[start Records for the exercise]
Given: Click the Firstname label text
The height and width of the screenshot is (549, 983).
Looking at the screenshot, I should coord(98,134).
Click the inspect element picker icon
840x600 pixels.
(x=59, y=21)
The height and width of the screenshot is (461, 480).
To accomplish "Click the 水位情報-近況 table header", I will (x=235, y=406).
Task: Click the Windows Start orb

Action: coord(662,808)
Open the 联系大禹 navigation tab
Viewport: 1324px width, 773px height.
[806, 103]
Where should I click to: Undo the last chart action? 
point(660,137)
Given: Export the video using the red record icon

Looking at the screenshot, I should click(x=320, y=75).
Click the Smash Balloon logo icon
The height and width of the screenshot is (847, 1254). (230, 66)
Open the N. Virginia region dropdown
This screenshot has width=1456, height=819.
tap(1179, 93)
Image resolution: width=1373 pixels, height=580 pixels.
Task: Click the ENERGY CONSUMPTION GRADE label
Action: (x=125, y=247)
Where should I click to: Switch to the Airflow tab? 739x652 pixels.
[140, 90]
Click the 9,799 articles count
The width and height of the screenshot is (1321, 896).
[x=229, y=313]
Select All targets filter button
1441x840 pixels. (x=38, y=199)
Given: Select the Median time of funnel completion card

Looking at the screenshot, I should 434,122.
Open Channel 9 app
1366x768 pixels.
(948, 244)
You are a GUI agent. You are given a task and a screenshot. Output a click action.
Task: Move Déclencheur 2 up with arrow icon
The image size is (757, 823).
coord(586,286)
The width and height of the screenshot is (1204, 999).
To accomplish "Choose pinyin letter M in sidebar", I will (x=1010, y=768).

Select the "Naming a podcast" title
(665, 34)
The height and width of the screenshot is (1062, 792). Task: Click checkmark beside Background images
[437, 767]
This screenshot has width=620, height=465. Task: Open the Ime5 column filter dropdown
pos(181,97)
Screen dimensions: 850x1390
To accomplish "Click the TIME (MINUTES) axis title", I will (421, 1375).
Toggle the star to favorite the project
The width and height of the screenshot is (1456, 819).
[end Records for the exercise]
=== What you need to do ===
Return every line of the rows above without changing anything.

=== Written answer ===
Given: Click the Firstname label text
The height and width of the screenshot is (549, 983).
Looking at the screenshot, I should coord(98,134).
Click the inspect element picker icon
840x600 pixels.
(x=59, y=21)
The height and width of the screenshot is (461, 480).
To accomplish "Click the 水位情報-近況 table header", I will (x=235, y=406).
Task: Click the Windows Start orb

Action: coord(662,808)
Open the 联系大禹 navigation tab
Viewport: 1324px width, 773px height.
[806, 103]
Where should I click to: Undo the last chart action? 
point(660,137)
Given: Export the video using the red record icon

Looking at the screenshot, I should click(x=320, y=75).
Click the Smash Balloon logo icon
The height and width of the screenshot is (847, 1254). (230, 66)
Open the N. Virginia region dropdown
This screenshot has width=1456, height=819.
tap(1179, 93)
Image resolution: width=1373 pixels, height=580 pixels.
Task: Click the ENERGY CONSUMPTION GRADE label
Action: (x=125, y=247)
Where should I click to: Switch to the Airflow tab? 739x652 pixels.
[140, 90]
Click the 9,799 articles count
The width and height of the screenshot is (1321, 896).
[x=229, y=313]
Select All targets filter button
1441x840 pixels. (x=38, y=199)
Given: Select the Median time of funnel completion card

Looking at the screenshot, I should 434,122.
Open Channel 9 app
1366x768 pixels.
(948, 244)
You are a GUI agent. You are given a task and a screenshot. Output a click action.
Task: Move Déclencheur 2 up with arrow icon
The image size is (757, 823).
coord(586,286)
The width and height of the screenshot is (1204, 999).
To accomplish "Choose pinyin letter M in sidebar", I will (x=1010, y=768).

Select the "Naming a podcast" title
(665, 34)
The height and width of the screenshot is (1062, 792). Task: Click checkmark beside Background images
[437, 767]
This screenshot has width=620, height=465. Task: Open the Ime5 column filter dropdown
pos(181,97)
Screen dimensions: 850x1390
To accomplish "Click the TIME (MINUTES) axis title", I will (421, 1375).
Toggle the star to favorite the project
The width and height of the screenshot is (1456, 819).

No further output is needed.